Here is what I do in Python:
self.__length = 100
self.__monte_carlo_array=np.random.uniform(0.0, 1.0, self.__length)
Here is what I do in C++:
int length = 100;
std::random_device rd;
std::mt19937_64 mt(rd());
std::uniform_real_distribution<double> distribution(0, 1);
for(int i = 0; i < length; i++)
{
double d = distribution(mt);
monte_carlo_array[i] = d;
}
I ran above random number generation 100x5 times both in Python and C++, and then do monte carlo simulation with these random numbers.

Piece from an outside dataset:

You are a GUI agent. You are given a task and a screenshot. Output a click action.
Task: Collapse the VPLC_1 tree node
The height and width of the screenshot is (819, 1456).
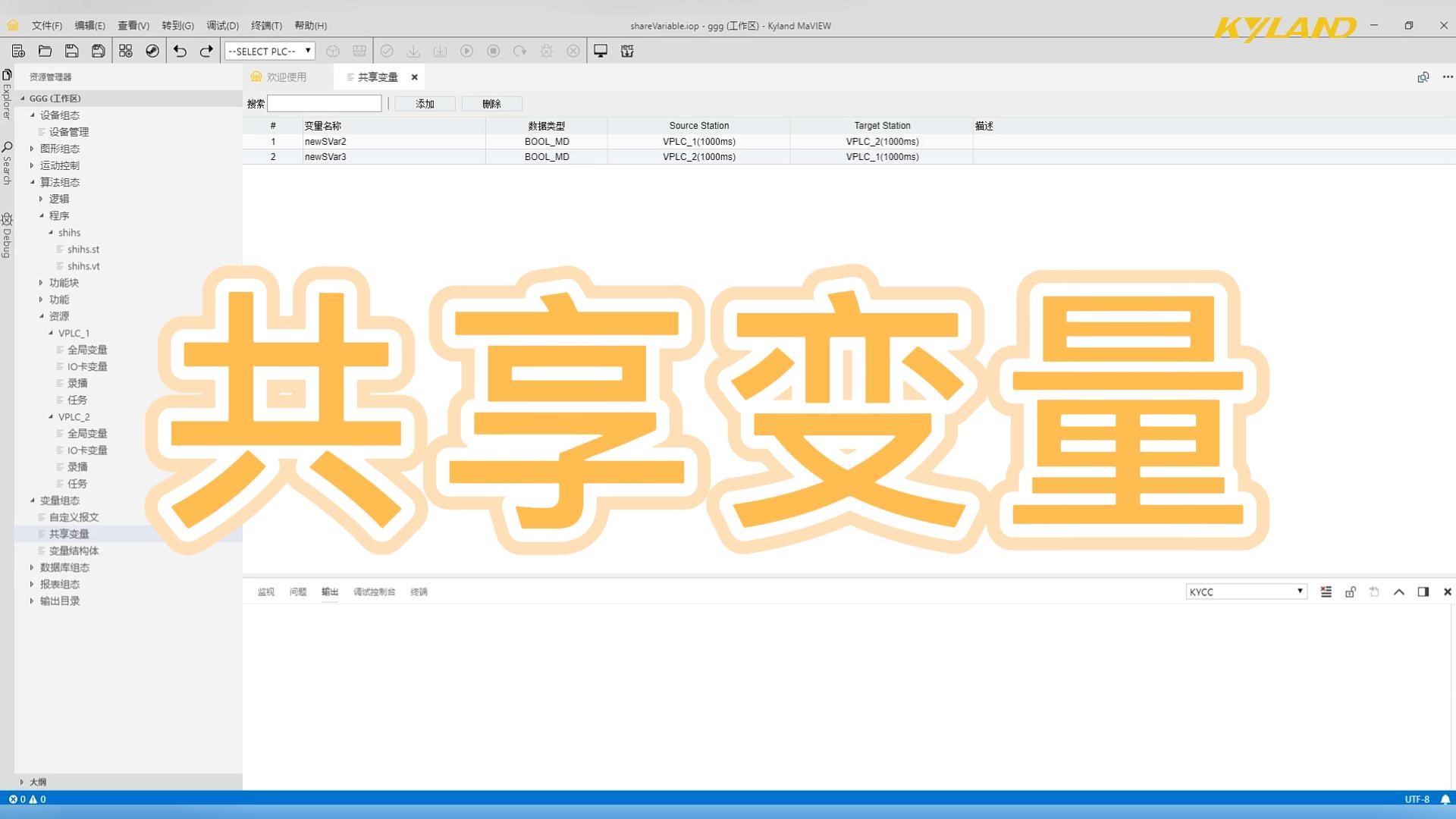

In monte carlo simulation, I set the threshold as 0.5, thus I can easily verify if the results are uniform distributed.
Here is a conceptual draft what monte carlo simulation does:
for(i = 0; i < length; i++)
{
if(monte_carlo_array[i] > threshold) // threshold = 0.5
monte_carlo_output[i] = 1;
else
monte_carlo_output[i] = 0;
}
Since the length of the monte carlo array is 120, I expect to see 60 1
s both in Python and C++. I calculate the average number of 1
s and found that, although the average number in C++ and Python is around 60, but the trend are highly correlated. Moreover, the average number in Python is always higher than in C++.
May I know if this is because I've done something wrong, or it is simply because the difference between random generation mechanisms in C++ and Python?
[edit] Please note that the RNG in Python is also the Mersenne Twister 19937.
I wrote this based on the code posted:
import numpy as np
length = 1000
monte_carlo_array=np.random.uniform(0.0, 1.0, length)
# print monte_carlo_array
threshold = 0.5
above = 0
for i in range (0,length):
if monte_carlo_array[i] > threshold:
above+=1
print above
and this in C++:
#include <random>
#include <iostream>
int main()
{
const int length = 1000;
std::random_device rd;
std::mt19937_64 mt(rd());
std::uniform_real_distribution<double> distribution(0, 1);
double threshold = 0.5;
double monte_carlo_array[length];
for(int i = 0; i < length; i++)
{
double d = distribution(mt);
monte_carlo_array[i] = d;
}
int above = 0;
for(int i = 0; i < length; i++)
{
if (monte_carlo_array[i] > threshold)
{
above++;
}
}
std::cout << above << std::endl;
}
Five runs each gives:
Python:
480
507
485
515
506
average:
498.6
C++:
499
484
531
509
509
average
506.4
So if anything I'm finding that C++ is higher than python. But I think it's more a case of "random numbers are not uniformly distributed with a small number of samples."
I changed length to 100000 instead, and still the results vary up and down around 50k:
Python:
50235
49752
50215
49717
49974
Average:
49978.6
C++:
50085
50018
49993
49779
49966
Average:
49968.2
In summary, I don't think it's any huge difference between the random number implementations in C++ and Python when it comes to "how uniform it is around 0.5". But I've not studied statistics very much (and it was many years ago).